What the task requires:
Every entry that follows should be output again, word for word.

··· Given records

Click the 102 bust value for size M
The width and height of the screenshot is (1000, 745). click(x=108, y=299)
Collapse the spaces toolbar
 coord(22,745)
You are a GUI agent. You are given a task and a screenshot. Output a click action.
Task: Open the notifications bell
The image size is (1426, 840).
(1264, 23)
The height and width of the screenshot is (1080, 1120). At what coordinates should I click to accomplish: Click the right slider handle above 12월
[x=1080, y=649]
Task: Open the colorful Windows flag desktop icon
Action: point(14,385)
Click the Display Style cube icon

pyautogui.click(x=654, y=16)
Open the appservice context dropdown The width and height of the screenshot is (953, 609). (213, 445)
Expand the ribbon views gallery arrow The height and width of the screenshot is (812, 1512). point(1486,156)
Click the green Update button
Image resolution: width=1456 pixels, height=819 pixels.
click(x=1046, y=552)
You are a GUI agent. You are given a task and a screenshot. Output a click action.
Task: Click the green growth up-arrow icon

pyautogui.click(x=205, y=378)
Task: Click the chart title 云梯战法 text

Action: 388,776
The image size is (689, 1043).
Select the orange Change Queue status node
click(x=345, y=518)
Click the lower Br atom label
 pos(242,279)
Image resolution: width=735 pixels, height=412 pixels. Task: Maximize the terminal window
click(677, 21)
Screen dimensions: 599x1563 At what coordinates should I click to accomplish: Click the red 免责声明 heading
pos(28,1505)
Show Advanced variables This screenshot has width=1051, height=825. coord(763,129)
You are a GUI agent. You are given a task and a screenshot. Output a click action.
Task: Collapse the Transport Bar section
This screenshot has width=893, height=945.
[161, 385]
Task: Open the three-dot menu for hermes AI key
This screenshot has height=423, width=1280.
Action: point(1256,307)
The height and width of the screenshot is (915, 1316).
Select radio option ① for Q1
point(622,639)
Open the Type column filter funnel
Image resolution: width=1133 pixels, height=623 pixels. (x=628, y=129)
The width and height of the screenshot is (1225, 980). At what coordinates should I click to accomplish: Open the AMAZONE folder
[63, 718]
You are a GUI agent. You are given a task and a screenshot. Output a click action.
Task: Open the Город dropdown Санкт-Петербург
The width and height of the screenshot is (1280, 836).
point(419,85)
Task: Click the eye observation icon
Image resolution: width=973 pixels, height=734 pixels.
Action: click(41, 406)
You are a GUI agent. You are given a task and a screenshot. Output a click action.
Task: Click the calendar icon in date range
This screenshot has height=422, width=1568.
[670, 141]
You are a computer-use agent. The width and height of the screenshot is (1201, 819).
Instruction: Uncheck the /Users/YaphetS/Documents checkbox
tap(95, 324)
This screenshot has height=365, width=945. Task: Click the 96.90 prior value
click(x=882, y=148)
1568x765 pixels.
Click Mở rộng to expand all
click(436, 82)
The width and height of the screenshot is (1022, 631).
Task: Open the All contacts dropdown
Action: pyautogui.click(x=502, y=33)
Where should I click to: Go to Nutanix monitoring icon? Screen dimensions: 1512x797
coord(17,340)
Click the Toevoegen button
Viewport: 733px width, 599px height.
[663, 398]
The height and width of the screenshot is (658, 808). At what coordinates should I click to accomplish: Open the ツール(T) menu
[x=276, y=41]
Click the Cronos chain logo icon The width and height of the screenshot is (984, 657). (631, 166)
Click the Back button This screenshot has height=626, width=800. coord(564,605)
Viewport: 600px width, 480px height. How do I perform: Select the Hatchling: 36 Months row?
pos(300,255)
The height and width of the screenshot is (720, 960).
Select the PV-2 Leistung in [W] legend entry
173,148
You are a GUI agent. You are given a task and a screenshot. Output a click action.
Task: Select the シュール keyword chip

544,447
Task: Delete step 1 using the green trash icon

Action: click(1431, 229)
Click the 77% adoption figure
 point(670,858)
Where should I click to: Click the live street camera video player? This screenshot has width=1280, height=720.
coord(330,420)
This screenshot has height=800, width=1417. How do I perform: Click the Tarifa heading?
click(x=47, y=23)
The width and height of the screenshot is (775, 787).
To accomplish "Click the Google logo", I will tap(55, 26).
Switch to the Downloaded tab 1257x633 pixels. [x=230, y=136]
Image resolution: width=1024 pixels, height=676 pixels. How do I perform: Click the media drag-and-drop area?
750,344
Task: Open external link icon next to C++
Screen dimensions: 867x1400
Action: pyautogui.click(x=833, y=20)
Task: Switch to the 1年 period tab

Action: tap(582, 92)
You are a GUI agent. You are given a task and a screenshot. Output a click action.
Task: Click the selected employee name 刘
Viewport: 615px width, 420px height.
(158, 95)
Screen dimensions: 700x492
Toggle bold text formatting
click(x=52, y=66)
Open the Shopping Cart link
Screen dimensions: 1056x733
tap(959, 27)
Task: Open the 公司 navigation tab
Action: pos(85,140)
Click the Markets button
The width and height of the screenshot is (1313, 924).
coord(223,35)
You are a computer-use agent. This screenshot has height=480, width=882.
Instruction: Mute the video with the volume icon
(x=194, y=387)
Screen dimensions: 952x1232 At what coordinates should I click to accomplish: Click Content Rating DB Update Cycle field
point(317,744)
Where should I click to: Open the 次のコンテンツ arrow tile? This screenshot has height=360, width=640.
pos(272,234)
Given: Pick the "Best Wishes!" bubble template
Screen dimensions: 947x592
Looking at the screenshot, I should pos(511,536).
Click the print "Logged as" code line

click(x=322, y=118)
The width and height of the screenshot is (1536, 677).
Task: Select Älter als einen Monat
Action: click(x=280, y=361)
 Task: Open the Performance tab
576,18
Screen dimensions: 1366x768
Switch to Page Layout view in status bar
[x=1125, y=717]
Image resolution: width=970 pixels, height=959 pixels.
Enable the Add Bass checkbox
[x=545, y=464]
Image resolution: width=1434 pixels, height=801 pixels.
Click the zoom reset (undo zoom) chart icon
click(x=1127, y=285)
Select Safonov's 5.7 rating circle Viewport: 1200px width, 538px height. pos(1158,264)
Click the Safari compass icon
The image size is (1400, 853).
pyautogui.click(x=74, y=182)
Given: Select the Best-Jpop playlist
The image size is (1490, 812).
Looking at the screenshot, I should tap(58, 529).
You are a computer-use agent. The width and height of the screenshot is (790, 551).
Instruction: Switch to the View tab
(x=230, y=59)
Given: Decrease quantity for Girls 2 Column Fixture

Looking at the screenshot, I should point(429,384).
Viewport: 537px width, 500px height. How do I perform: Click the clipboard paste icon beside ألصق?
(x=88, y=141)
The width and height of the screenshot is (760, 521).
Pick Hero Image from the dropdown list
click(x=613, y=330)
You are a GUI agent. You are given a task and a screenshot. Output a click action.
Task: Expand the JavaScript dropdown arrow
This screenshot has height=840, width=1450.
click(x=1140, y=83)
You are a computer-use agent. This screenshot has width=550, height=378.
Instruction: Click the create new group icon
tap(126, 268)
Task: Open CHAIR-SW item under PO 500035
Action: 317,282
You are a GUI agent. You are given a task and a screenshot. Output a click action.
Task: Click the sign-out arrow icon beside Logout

······

Answer space:
Click the 102 bust value for size M
The width and height of the screenshot is (1000, 745). click(x=108, y=299)
Collapse the spaces toolbar
 coord(22,745)
You are a GUI agent. You are given a task and a screenshot. Output a click action.
Task: Open the notifications bell
The image size is (1426, 840).
(1264, 23)
The height and width of the screenshot is (1080, 1120). At what coordinates should I click to accomplish: Click the right slider handle above 12월
[x=1080, y=649]
Task: Open the colorful Windows flag desktop icon
Action: point(14,385)
Click the Display Style cube icon

pyautogui.click(x=654, y=16)
Open the appservice context dropdown The width and height of the screenshot is (953, 609). (213, 445)
Expand the ribbon views gallery arrow The height and width of the screenshot is (812, 1512). point(1486,156)
Click the green Update button
Image resolution: width=1456 pixels, height=819 pixels.
click(x=1046, y=552)
You are a GUI agent. You are given a task and a screenshot. Output a click action.
Task: Click the green growth up-arrow icon

pyautogui.click(x=205, y=378)
Task: Click the chart title 云梯战法 text

Action: 388,776
The image size is (689, 1043).
Select the orange Change Queue status node
click(x=345, y=518)
Click the lower Br atom label
 pos(242,279)
Image resolution: width=735 pixels, height=412 pixels. Task: Maximize the terminal window
click(677, 21)
Screen dimensions: 599x1563 At what coordinates should I click to accomplish: Click the red 免责声明 heading
pos(28,1505)
Show Advanced variables This screenshot has width=1051, height=825. coord(763,129)
You are a GUI agent. You are given a task and a screenshot. Output a click action.
Task: Collapse the Transport Bar section
This screenshot has width=893, height=945.
[161, 385]
Task: Open the three-dot menu for hermes AI key
This screenshot has height=423, width=1280.
Action: point(1256,307)
The height and width of the screenshot is (915, 1316).
Select radio option ① for Q1
point(622,639)
Open the Type column filter funnel
Image resolution: width=1133 pixels, height=623 pixels. (x=628, y=129)
The width and height of the screenshot is (1225, 980). At what coordinates should I click to accomplish: Open the AMAZONE folder
[63, 718]
You are a GUI agent. You are given a task and a screenshot. Output a click action.
Task: Open the Город dropdown Санкт-Петербург
The width and height of the screenshot is (1280, 836).
point(419,85)
Task: Click the eye observation icon
Image resolution: width=973 pixels, height=734 pixels.
Action: click(41, 406)
You are a GUI agent. You are given a task and a screenshot. Output a click action.
Task: Click the calendar icon in date range
This screenshot has height=422, width=1568.
[670, 141]
You are a computer-use agent. The width and height of the screenshot is (1201, 819).
Instruction: Uncheck the /Users/YaphetS/Documents checkbox
tap(95, 324)
This screenshot has height=365, width=945. Task: Click the 96.90 prior value
click(x=882, y=148)
1568x765 pixels.
Click Mở rộng to expand all
click(436, 82)
The width and height of the screenshot is (1022, 631).
Task: Open the All contacts dropdown
Action: pyautogui.click(x=502, y=33)
Where should I click to: Go to Nutanix monitoring icon? Screen dimensions: 1512x797
coord(17,340)
Click the Toevoegen button
Viewport: 733px width, 599px height.
[663, 398]
The height and width of the screenshot is (658, 808). At what coordinates should I click to accomplish: Open the ツール(T) menu
[x=276, y=41]
Click the Cronos chain logo icon The width and height of the screenshot is (984, 657). (631, 166)
Click the Back button This screenshot has height=626, width=800. coord(564,605)
Viewport: 600px width, 480px height. How do I perform: Select the Hatchling: 36 Months row?
pos(300,255)
The height and width of the screenshot is (720, 960).
Select the PV-2 Leistung in [W] legend entry
173,148
You are a GUI agent. You are given a task and a screenshot. Output a click action.
Task: Select the シュール keyword chip

544,447
Task: Delete step 1 using the green trash icon

Action: click(1431, 229)
Click the 77% adoption figure
 point(670,858)
Where should I click to: Click the live street camera video player? This screenshot has width=1280, height=720.
coord(330,420)
This screenshot has height=800, width=1417. How do I perform: Click the Tarifa heading?
click(x=47, y=23)
The width and height of the screenshot is (775, 787).
To accomplish "Click the Google logo", I will tap(55, 26).
Switch to the Downloaded tab 1257x633 pixels. [x=230, y=136]
Image resolution: width=1024 pixels, height=676 pixels. How do I perform: Click the media drag-and-drop area?
750,344
Task: Open external link icon next to C++
Screen dimensions: 867x1400
Action: pyautogui.click(x=833, y=20)
Task: Switch to the 1年 period tab

Action: tap(582, 92)
You are a GUI agent. You are given a task and a screenshot. Output a click action.
Task: Click the selected employee name 刘
Viewport: 615px width, 420px height.
(158, 95)
Screen dimensions: 700x492
Toggle bold text formatting
click(x=52, y=66)
Open the Shopping Cart link
Screen dimensions: 1056x733
tap(959, 27)
Task: Open the 公司 navigation tab
Action: pos(85,140)
Click the Markets button
The width and height of the screenshot is (1313, 924).
coord(223,35)
You are a computer-use agent. This screenshot has height=480, width=882.
Instruction: Mute the video with the volume icon
(x=194, y=387)
Screen dimensions: 952x1232 At what coordinates should I click to accomplish: Click Content Rating DB Update Cycle field
point(317,744)
Where should I click to: Open the 次のコンテンツ arrow tile? This screenshot has height=360, width=640.
pos(272,234)
Given: Pick the "Best Wishes!" bubble template
Screen dimensions: 947x592
Looking at the screenshot, I should pos(511,536).
Click the print "Logged as" code line

click(x=322, y=118)
The width and height of the screenshot is (1536, 677).
Task: Select Älter als einen Monat
Action: click(x=280, y=361)
 Task: Open the Performance tab
576,18
Screen dimensions: 1366x768
Switch to Page Layout view in status bar
[x=1125, y=717]
Image resolution: width=970 pixels, height=959 pixels.
Enable the Add Bass checkbox
[x=545, y=464]
Image resolution: width=1434 pixels, height=801 pixels.
Click the zoom reset (undo zoom) chart icon
click(x=1127, y=285)
Select Safonov's 5.7 rating circle Viewport: 1200px width, 538px height. pos(1158,264)
Click the Safari compass icon
The image size is (1400, 853).
pyautogui.click(x=74, y=182)
Given: Select the Best-Jpop playlist
The image size is (1490, 812).
Looking at the screenshot, I should tap(58, 529).
You are a computer-use agent. The width and height of the screenshot is (790, 551).
Instruction: Switch to the View tab
(x=230, y=59)
Given: Decrease quantity for Girls 2 Column Fixture

Looking at the screenshot, I should point(429,384).
Viewport: 537px width, 500px height. How do I perform: Click the clipboard paste icon beside ألصق?
(x=88, y=141)
The width and height of the screenshot is (760, 521).
Pick Hero Image from the dropdown list
click(x=613, y=330)
You are a GUI agent. You are given a task and a screenshot. Output a click action.
Task: Expand the JavaScript dropdown arrow
This screenshot has height=840, width=1450.
click(x=1140, y=83)
You are a computer-use agent. This screenshot has width=550, height=378.
Instruction: Click the create new group icon
tap(126, 268)
Task: Open CHAIR-SW item under PO 500035
Action: 317,282
You are a GUI agent. You are given a task and a screenshot. Output a click action.
Task: Click the sign-out arrow icon beside Logout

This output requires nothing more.